Hosta ‘Elegans’ I think….lots of growing to do. Those leaves get huge!! And much, much bluer. Fingers crossed the slugs and deer don’t find it here!
This Trillium ovatum has been blooming around for weeks. It started out white and has slowly turned burgundy.
Dodecatheon meadia (Shooting Star) is a lovely little native wildflower that is surprisingly easy to grow.
This Clematis ‘Nelly Moser’ might one day wind through the Magnolia stellata…making the tree ‘bloom’ in the summer too. You can see the Magnolia flowers are littering the bed.

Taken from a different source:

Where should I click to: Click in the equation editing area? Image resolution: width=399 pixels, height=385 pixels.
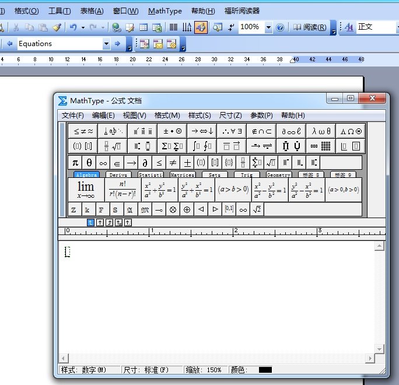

Hacquetia epipactis. I just spotted this at the local Hort Society plant sale. It looks interesting…we’ll see. I just couldn’t resist the promise of yellow/lime green/chartreuse early spring flowers!!
Hmmmmm….can’t for the life of me remember what the heck this is???
NoID Hosta dug up from a recent tear down in Dunbar, Vancouver with Myosotis (Forget-me-not)
Hakonechloa macra ‘Aureola’ doesn’t look like much….yet!  It will be glorious!
Campanula poshanskyana
Alchemilla mollis (Lady’s mantle)
Alchemilla mollis variegated. Let’s hope the variegation is stable.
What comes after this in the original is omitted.